Keras/TF implementation of AdamW, SGDW, NadamW, Warm Restarts, and Learning Rate multipliers

Geek Repo:Geek Repo

Github PK Tool:Github PK Tool

Warm Restart

PappaBu opened this issue · comments

Thank you for developing AdamW!

I have a question about warm restart. Is it necessary to force set "t_cur = 0" after the end of the training of each epoch? (var 1)
Or is 't_cur' automatically set to 0 after reaching 'total_iterations'? (var 2)

(var 1)
def on_epoch_end(...):
...
K.set_value(self.model.optimizer.t_cur, 0) # WARM RESTART
...

(var 2)
trainset_size = 1000
batch_size = 64
optimizer = AdamW(..., total_iterations=15, batch_size=batch_size)

And correct me if I'm wrong. Best practice for setting 'total_iterations' is:
total_iterations = int(trainset_size / batch_size)

Indeed, t_cur doesn't automatically reset itself - and you can find how it works exactly here: if training continues without resetting t_cur, then eta_t will simply continue to vary along the cosine curve (i.e. go back up).
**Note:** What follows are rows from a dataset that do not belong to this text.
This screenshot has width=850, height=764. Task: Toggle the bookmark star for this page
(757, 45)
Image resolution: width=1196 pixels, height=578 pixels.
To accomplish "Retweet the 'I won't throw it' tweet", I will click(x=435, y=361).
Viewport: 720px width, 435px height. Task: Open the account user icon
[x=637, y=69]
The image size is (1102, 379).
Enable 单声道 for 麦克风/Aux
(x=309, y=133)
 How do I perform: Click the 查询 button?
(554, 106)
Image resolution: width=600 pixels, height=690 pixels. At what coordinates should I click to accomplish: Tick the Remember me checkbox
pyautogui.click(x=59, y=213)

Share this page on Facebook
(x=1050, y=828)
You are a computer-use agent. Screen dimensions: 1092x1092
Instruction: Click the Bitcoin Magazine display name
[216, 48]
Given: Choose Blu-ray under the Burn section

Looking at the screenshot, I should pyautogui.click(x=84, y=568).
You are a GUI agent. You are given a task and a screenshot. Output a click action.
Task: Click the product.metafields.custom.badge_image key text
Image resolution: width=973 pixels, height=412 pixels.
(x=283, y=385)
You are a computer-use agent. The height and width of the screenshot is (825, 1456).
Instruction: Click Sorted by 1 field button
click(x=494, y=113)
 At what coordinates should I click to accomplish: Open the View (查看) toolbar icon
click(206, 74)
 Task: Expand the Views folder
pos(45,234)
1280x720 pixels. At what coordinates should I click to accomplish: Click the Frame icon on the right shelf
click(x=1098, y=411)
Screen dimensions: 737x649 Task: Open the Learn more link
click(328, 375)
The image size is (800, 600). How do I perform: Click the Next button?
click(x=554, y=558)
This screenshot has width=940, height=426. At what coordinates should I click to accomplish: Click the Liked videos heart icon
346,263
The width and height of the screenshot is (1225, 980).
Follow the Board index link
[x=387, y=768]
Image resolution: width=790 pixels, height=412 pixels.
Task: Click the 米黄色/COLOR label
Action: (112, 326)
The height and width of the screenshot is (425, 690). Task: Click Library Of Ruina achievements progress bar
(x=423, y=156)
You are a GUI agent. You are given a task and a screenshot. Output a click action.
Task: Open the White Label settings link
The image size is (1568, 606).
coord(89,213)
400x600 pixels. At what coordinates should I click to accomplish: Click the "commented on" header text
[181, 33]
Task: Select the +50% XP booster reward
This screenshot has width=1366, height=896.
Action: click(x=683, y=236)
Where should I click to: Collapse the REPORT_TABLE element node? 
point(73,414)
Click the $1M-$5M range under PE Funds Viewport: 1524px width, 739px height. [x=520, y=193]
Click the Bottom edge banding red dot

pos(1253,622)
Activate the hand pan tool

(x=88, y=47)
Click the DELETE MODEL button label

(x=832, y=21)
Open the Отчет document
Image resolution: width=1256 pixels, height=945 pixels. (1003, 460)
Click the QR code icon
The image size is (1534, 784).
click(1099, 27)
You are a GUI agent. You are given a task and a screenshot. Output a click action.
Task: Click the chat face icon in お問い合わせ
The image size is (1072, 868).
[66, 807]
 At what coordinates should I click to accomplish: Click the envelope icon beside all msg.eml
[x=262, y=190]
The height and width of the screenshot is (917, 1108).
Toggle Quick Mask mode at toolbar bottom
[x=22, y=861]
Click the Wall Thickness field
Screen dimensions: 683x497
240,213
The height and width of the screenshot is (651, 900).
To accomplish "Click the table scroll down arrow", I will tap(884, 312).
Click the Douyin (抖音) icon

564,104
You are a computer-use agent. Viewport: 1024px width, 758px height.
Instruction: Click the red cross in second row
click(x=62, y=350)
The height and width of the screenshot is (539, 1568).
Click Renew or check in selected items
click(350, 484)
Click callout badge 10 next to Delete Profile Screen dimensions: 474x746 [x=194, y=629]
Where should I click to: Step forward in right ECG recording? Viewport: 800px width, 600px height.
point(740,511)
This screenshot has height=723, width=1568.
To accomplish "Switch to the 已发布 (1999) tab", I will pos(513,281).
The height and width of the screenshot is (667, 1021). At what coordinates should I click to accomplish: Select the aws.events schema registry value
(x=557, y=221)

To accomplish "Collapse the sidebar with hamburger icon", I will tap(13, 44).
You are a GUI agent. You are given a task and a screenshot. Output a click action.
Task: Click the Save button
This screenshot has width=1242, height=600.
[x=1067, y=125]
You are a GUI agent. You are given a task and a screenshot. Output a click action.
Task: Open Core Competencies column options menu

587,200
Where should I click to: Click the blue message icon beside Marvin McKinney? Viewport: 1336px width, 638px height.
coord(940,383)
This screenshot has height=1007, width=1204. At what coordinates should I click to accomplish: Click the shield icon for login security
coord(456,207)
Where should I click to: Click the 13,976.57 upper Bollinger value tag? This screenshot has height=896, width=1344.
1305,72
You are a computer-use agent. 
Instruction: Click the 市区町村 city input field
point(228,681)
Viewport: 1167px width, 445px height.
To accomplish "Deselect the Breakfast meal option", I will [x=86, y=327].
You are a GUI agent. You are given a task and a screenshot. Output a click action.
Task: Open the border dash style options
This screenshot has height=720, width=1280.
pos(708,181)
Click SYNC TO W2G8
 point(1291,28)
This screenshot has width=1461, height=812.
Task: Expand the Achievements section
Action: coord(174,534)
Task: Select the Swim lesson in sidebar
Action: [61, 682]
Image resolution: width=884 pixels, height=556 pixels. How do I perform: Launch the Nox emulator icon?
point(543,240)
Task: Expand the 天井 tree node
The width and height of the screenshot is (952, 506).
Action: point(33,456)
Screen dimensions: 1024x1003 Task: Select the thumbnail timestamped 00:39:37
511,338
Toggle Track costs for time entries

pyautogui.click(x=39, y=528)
While this isn't how Warm Restarts (WR) are intended to work, you're still free to try it.

As for total_iterations, it's the number of iterations you expect throughout training; for example, if you expect 5 epochs, and each epoch has 100 batches, then 1 fit / batch --> total_iterations = 500.

If you use WR, however, authors recommend setting it to the number of expected iterations for a given restart - so if a restart is 2 epochs and each epoch has 100 batches, that's total_iterations = 200. However, as eta_t operates on both lr and weight decays, I found that using a separate variable, total_iterations_wd, to normalize weight decays can work better. (By default, total_iterations_wd = total_iterations)

Thank you so much for the detailed answer! Now everything is clear.